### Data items
------------------------------
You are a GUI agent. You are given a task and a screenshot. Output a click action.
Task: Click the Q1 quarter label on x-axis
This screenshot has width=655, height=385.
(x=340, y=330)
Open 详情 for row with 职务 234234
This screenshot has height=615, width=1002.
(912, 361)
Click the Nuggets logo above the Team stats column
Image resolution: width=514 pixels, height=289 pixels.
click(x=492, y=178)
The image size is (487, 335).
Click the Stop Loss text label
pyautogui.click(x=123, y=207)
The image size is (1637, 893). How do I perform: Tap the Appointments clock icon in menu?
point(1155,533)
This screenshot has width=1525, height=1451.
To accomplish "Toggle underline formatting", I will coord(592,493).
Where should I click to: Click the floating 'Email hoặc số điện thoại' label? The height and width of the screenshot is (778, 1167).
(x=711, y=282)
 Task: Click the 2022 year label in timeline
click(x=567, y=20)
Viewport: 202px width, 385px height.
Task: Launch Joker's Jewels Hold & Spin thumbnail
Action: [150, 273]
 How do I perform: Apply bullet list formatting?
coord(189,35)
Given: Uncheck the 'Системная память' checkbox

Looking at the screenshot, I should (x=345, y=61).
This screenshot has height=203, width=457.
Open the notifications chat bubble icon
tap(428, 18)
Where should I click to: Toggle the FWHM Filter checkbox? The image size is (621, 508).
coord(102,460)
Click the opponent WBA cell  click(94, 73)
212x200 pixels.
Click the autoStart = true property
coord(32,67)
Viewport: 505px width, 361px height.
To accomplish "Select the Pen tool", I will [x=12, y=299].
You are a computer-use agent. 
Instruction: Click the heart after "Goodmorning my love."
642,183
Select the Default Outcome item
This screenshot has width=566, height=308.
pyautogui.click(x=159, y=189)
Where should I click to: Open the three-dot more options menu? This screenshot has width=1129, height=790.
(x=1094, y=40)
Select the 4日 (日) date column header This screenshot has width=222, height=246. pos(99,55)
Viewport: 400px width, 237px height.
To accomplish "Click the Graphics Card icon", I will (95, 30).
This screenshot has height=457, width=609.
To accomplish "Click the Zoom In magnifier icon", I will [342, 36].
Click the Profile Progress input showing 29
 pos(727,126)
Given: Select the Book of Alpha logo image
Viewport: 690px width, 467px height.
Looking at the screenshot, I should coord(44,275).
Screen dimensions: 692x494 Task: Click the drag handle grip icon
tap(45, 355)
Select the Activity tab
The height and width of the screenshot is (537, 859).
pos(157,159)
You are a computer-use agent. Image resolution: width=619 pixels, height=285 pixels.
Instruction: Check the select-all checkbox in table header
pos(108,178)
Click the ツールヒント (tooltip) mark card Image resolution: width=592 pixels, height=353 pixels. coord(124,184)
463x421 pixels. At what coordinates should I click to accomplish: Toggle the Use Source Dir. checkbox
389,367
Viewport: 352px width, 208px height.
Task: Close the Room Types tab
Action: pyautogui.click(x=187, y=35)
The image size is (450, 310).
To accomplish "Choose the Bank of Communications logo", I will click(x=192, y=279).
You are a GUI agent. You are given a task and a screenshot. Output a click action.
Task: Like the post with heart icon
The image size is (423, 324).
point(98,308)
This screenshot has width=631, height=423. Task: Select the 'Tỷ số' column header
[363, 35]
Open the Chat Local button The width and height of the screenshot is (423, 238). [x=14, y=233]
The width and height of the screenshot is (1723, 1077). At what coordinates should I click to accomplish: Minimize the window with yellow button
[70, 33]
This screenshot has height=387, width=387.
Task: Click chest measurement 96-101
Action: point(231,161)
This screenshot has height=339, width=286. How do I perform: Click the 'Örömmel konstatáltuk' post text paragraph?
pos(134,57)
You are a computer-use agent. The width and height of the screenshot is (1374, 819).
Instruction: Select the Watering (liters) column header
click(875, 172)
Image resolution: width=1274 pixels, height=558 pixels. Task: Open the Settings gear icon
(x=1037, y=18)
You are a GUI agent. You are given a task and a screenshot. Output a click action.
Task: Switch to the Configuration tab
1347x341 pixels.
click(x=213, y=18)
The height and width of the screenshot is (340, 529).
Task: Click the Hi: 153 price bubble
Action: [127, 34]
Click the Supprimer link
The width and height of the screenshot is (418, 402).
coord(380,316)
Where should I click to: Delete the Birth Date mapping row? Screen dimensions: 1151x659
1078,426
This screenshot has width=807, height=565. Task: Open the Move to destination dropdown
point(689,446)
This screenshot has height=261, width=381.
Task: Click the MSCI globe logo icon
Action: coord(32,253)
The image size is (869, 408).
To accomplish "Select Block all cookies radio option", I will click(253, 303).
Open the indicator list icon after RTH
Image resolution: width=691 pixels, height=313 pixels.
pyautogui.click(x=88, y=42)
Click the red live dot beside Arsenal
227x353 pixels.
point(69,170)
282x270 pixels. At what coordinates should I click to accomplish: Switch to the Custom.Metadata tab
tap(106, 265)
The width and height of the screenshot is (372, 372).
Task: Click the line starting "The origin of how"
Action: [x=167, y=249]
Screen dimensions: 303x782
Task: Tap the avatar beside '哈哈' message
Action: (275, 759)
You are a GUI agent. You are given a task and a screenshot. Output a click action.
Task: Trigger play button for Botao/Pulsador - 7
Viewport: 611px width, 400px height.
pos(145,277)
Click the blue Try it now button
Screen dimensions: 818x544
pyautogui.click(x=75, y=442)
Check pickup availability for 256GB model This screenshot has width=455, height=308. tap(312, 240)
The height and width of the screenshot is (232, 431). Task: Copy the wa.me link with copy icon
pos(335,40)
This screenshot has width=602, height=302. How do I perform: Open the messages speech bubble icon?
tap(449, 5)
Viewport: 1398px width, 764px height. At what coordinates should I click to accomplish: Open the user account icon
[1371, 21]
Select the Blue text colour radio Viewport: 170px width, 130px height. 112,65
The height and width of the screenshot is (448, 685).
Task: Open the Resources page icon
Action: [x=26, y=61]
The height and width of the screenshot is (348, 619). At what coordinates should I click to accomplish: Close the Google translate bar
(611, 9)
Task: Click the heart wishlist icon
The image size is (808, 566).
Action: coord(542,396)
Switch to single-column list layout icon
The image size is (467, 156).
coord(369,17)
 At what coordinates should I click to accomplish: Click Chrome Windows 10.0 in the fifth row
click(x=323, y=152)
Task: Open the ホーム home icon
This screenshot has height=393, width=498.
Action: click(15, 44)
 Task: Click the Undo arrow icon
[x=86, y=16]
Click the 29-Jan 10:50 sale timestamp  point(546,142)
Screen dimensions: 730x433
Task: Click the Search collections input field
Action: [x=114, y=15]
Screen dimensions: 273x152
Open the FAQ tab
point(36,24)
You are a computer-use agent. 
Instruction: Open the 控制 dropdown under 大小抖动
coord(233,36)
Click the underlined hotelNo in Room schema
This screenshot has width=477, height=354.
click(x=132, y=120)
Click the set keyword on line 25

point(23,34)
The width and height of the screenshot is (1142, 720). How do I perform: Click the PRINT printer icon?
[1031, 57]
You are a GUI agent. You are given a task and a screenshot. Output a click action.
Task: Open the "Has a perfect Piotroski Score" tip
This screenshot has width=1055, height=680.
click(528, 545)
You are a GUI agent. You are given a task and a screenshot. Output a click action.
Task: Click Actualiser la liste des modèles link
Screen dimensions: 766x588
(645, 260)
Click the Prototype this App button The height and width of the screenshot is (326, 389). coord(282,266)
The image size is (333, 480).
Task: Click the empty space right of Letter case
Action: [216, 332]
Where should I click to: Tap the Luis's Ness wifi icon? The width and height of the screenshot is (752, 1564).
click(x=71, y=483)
------------------------------
### WHAT THE TASK REQUIRES
Word for word, return each of the entries shown above.

### WRITTEN RESPONSE
You are a GUI agent. You are given a task and a screenshot. Output a click action.
Task: Click the Q1 quarter label on x-axis
This screenshot has width=655, height=385.
(x=340, y=330)
Open 详情 for row with 职务 234234
This screenshot has height=615, width=1002.
(912, 361)
Click the Nuggets logo above the Team stats column
Image resolution: width=514 pixels, height=289 pixels.
click(x=492, y=178)
The image size is (487, 335).
Click the Stop Loss text label
pyautogui.click(x=123, y=207)
The image size is (1637, 893). How do I perform: Tap the Appointments clock icon in menu?
point(1155,533)
This screenshot has width=1525, height=1451.
To accomplish "Toggle underline formatting", I will coord(592,493).
Where should I click to: Click the floating 'Email hoặc số điện thoại' label? The height and width of the screenshot is (778, 1167).
(x=711, y=282)
 Task: Click the 2022 year label in timeline
click(x=567, y=20)
Viewport: 202px width, 385px height.
Task: Launch Joker's Jewels Hold & Spin thumbnail
Action: [150, 273]
 How do I perform: Apply bullet list formatting?
coord(189,35)
Given: Uncheck the 'Системная память' checkbox

Looking at the screenshot, I should (x=345, y=61).
This screenshot has height=203, width=457.
Open the notifications chat bubble icon
tap(428, 18)
Where should I click to: Toggle the FWHM Filter checkbox? The image size is (621, 508).
coord(102,460)
Click the opponent WBA cell  click(94, 73)
212x200 pixels.
Click the autoStart = true property
coord(32,67)
Viewport: 505px width, 361px height.
To accomplish "Select the Pen tool", I will [x=12, y=299].
You are a computer-use agent. 
Instruction: Click the heart after "Goodmorning my love."
642,183
Select the Default Outcome item
This screenshot has width=566, height=308.
pyautogui.click(x=159, y=189)
Where should I click to: Open the three-dot more options menu? This screenshot has width=1129, height=790.
(x=1094, y=40)
Select the 4日 (日) date column header This screenshot has width=222, height=246. pos(99,55)
Viewport: 400px width, 237px height.
To accomplish "Click the Graphics Card icon", I will (95, 30).
This screenshot has height=457, width=609.
To accomplish "Click the Zoom In magnifier icon", I will [342, 36].
Click the Profile Progress input showing 29
 pos(727,126)
Given: Select the Book of Alpha logo image
Viewport: 690px width, 467px height.
Looking at the screenshot, I should coord(44,275).
Screen dimensions: 692x494 Task: Click the drag handle grip icon
tap(45, 355)
Select the Activity tab
The height and width of the screenshot is (537, 859).
pos(157,159)
You are a computer-use agent. Image resolution: width=619 pixels, height=285 pixels.
Instruction: Check the select-all checkbox in table header
pos(108,178)
Click the ツールヒント (tooltip) mark card Image resolution: width=592 pixels, height=353 pixels. coord(124,184)
463x421 pixels. At what coordinates should I click to accomplish: Toggle the Use Source Dir. checkbox
389,367
Viewport: 352px width, 208px height.
Task: Close the Room Types tab
Action: pyautogui.click(x=187, y=35)
The image size is (450, 310).
To accomplish "Choose the Bank of Communications logo", I will click(x=192, y=279).
You are a GUI agent. You are given a task and a screenshot. Output a click action.
Task: Like the post with heart icon
The image size is (423, 324).
point(98,308)
This screenshot has width=631, height=423. Task: Select the 'Tỷ số' column header
[363, 35]
Open the Chat Local button The width and height of the screenshot is (423, 238). [x=14, y=233]
The width and height of the screenshot is (1723, 1077). At what coordinates should I click to accomplish: Minimize the window with yellow button
[70, 33]
This screenshot has height=387, width=387.
Task: Click chest measurement 96-101
Action: point(231,161)
This screenshot has height=339, width=286. How do I perform: Click the 'Örömmel konstatáltuk' post text paragraph?
pos(134,57)
You are a computer-use agent. The width and height of the screenshot is (1374, 819).
Instruction: Select the Watering (liters) column header
click(875, 172)
Image resolution: width=1274 pixels, height=558 pixels. Task: Open the Settings gear icon
(x=1037, y=18)
You are a GUI agent. You are given a task and a screenshot. Output a click action.
Task: Switch to the Configuration tab
1347x341 pixels.
click(x=213, y=18)
The height and width of the screenshot is (340, 529).
Task: Click the Hi: 153 price bubble
Action: [127, 34]
Click the Supprimer link
The width and height of the screenshot is (418, 402).
coord(380,316)
Where should I click to: Delete the Birth Date mapping row? Screen dimensions: 1151x659
1078,426
This screenshot has width=807, height=565. Task: Open the Move to destination dropdown
point(689,446)
This screenshot has height=261, width=381.
Task: Click the MSCI globe logo icon
Action: coord(32,253)
The image size is (869, 408).
To accomplish "Select Block all cookies radio option", I will click(253, 303).
Open the indicator list icon after RTH
Image resolution: width=691 pixels, height=313 pixels.
pyautogui.click(x=88, y=42)
Click the red live dot beside Arsenal
227x353 pixels.
point(69,170)
282x270 pixels. At what coordinates should I click to accomplish: Switch to the Custom.Metadata tab
tap(106, 265)
The width and height of the screenshot is (372, 372).
Task: Click the line starting "The origin of how"
Action: [x=167, y=249]
Screen dimensions: 303x782
Task: Tap the avatar beside '哈哈' message
Action: (275, 759)
You are a GUI agent. You are given a task and a screenshot. Output a click action.
Task: Trigger play button for Botao/Pulsador - 7
Viewport: 611px width, 400px height.
pos(145,277)
Click the blue Try it now button
Screen dimensions: 818x544
pyautogui.click(x=75, y=442)
Check pickup availability for 256GB model This screenshot has width=455, height=308. tap(312, 240)
The height and width of the screenshot is (232, 431). Task: Copy the wa.me link with copy icon
pos(335,40)
This screenshot has width=602, height=302. How do I perform: Open the messages speech bubble icon?
tap(449, 5)
Viewport: 1398px width, 764px height. At what coordinates should I click to accomplish: Open the user account icon
[1371, 21]
Select the Blue text colour radio Viewport: 170px width, 130px height. 112,65
The height and width of the screenshot is (448, 685).
Task: Open the Resources page icon
Action: [x=26, y=61]
The height and width of the screenshot is (348, 619). At what coordinates should I click to accomplish: Close the Google translate bar
(611, 9)
Task: Click the heart wishlist icon
The image size is (808, 566).
Action: coord(542,396)
Switch to single-column list layout icon
The image size is (467, 156).
coord(369,17)
 At what coordinates should I click to accomplish: Click Chrome Windows 10.0 in the fifth row
click(x=323, y=152)
Task: Open the ホーム home icon
This screenshot has height=393, width=498.
Action: click(15, 44)
 Task: Click the Undo arrow icon
[x=86, y=16]
Click the 29-Jan 10:50 sale timestamp  point(546,142)
Screen dimensions: 730x433
Task: Click the Search collections input field
Action: [x=114, y=15]
Screen dimensions: 273x152
Open the FAQ tab
point(36,24)
You are a computer-use agent. 
Instruction: Open the 控制 dropdown under 大小抖动
coord(233,36)
Click the underlined hotelNo in Room schema
This screenshot has width=477, height=354.
click(x=132, y=120)
Click the set keyword on line 25

point(23,34)
The width and height of the screenshot is (1142, 720). How do I perform: Click the PRINT printer icon?
[1031, 57]
You are a GUI agent. You are given a task and a screenshot. Output a click action.
Task: Open the "Has a perfect Piotroski Score" tip
This screenshot has width=1055, height=680.
click(528, 545)
You are a GUI agent. You are given a task and a screenshot. Output a click action.
Task: Click Actualiser la liste des modèles link
Screen dimensions: 766x588
(645, 260)
Click the Prototype this App button The height and width of the screenshot is (326, 389). coord(282,266)
The image size is (333, 480).
Task: Click the empty space right of Letter case
Action: [216, 332]
Where should I click to: Tap the Luis's Ness wifi icon? The width and height of the screenshot is (752, 1564).
click(x=71, y=483)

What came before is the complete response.